Anyone looking for classic ‘Goumenissa’ should visit Domaine Tatsis. Be amazed by the winery (there are bigger tool sheds) and be doubly wowed by the wines. Brothers Stergios and Pericles reckon their region offers softer wines and ‘a better capacity for aromatics’ than Naoussa. This not only shows through in their white Roditis, but also in the Goumenissa itself, which has an added wild character on the nose, plus smoother, silkier fruit (still tomatoey) than you’d find in Naoussa.

Another clue to Goumenissa aromatics could be in the cooling breezes that
sweep down the River Vardaris from the Paiko Mountains.

CHUNKY REDS

But if mountain climates are good, then Mount Olympos and Mount Athos each have a lot to offer too. Both are renowned for their chunky grand vin reds – perhaps the most revered in Greece in terms of the modern, Parker-pointed, extracted style – sharing perhaps common terroir traits with the mountainside vineyards of Napa.

Olympos vineyards lie in patches here and there on ancient terraces at anything up to 600m above sea level. Tsantali’s Rapsani and the Cabernet-Merlot blends from Domaine Katsaros are benchmark wines. The Katsaros blends are full of minty cherry fruit, with a complex structure. Rapsani Reserve and Grand Reserve are made from three indigenous varietals: Xinomavro, Stavroto and Krassato; the latter two are native to this area only and give the wines a burly, nutty mouthfeel.

Mount Athos is on the Athos peninsula, property of a strict sect of monks who
stipulate that only men may tread on their hallowed turf, so this author has little sense of what makes the wines the way they are. One thing’s for certain, however: they’re concentrated and gutsy.

ALONG THE COAST

Macedonia’s coastal wines are still in their infancy.

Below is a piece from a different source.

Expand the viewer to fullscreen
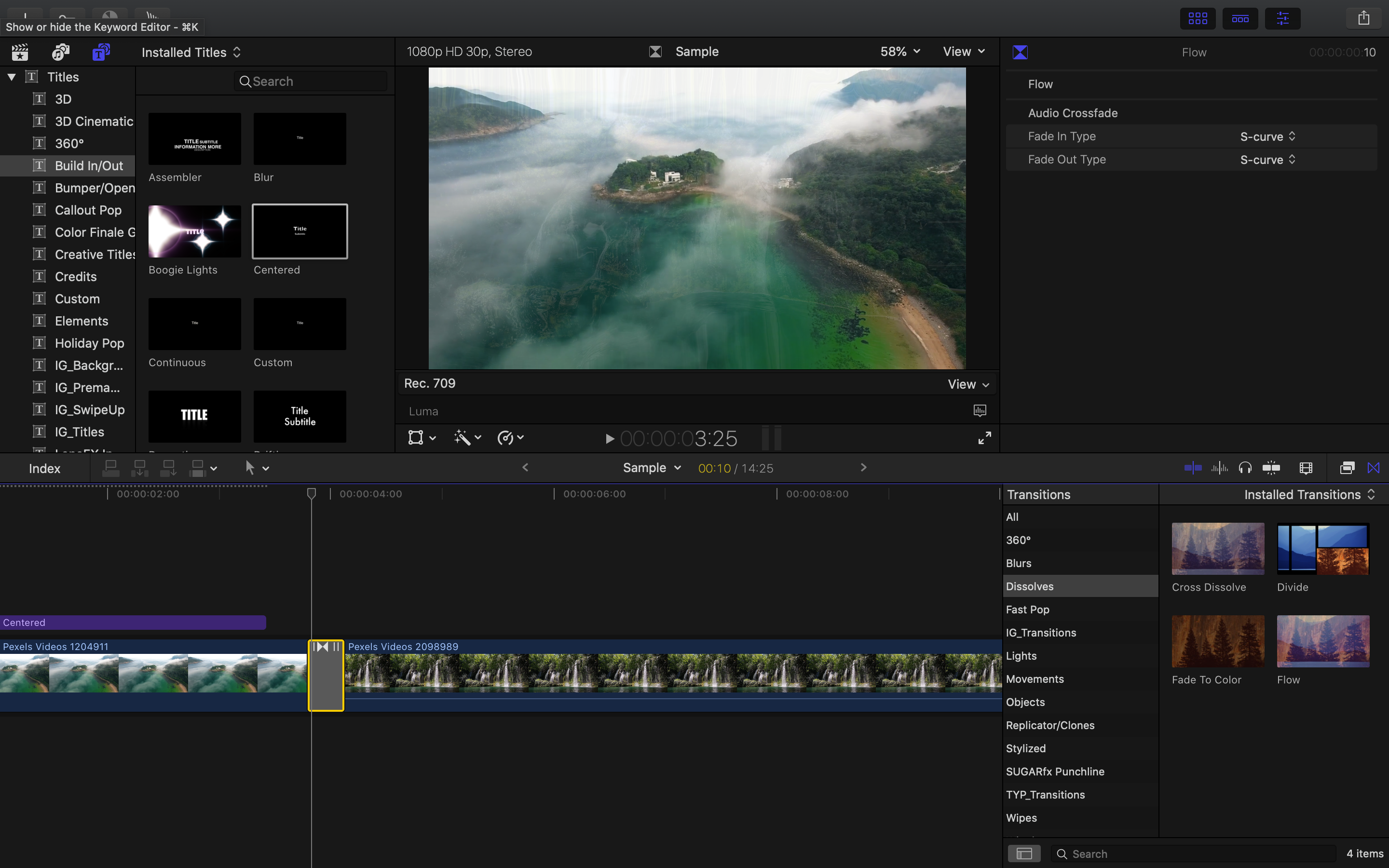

At Kavala, halfway between Thessaloniki and Thrace, the Oinopedion winery is breaking into a new and barren region with hopes of it becoming the next, say, Gigondas – a soil full of rough stones, which reflect the heat and drain the land after rain. Yields are low here, the air is cool (at 300m), and optimism is high.

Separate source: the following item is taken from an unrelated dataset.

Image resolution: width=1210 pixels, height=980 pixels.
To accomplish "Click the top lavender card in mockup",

Further along the coastline, right on the Turkish border, is Tsantali’s Maronia Winery. It’s too early to say where the
winemaking’s going here, but the red iron-rich soils bode well for red grapes,
reminiscent as they are of Australian red earth in Coonawarra. Tsantali hopes that one day the wines will be as good.

They’d also like to plant the same
varieties that Odysseus is said to have tasted, but no positive grape ID has so far been made from relic pips in the ancient stone crushing troughs found in the foothills, so they’re sticking with Limnio, Aghiorghitiko and Cabernet instead.

At Epanomi, back in the east, Domaine Gerovassiliou (again, the only winery in the region) has a longer track record – the underlying soils have been known for their fruit and vine potential since Byzantine times. Today, however, the international varieties dominate, and the wines show concentrated vibrancy and more power than wines from France or Spain, more definition than wines from Australia or Chile. Viognier develops the sweetest quince and green apple character and Syrah is outstanding (Gerovassiliou’s has savoury sour-cherry fruit and soft, silky tannins). But here there’s twice the breeze – from the Gulf of Thessaloniki and from Mount Olympos – and maybe, both climatically and fashionably, the wines are simply twice as cool!

Susan Keevil is a freelance wine writer.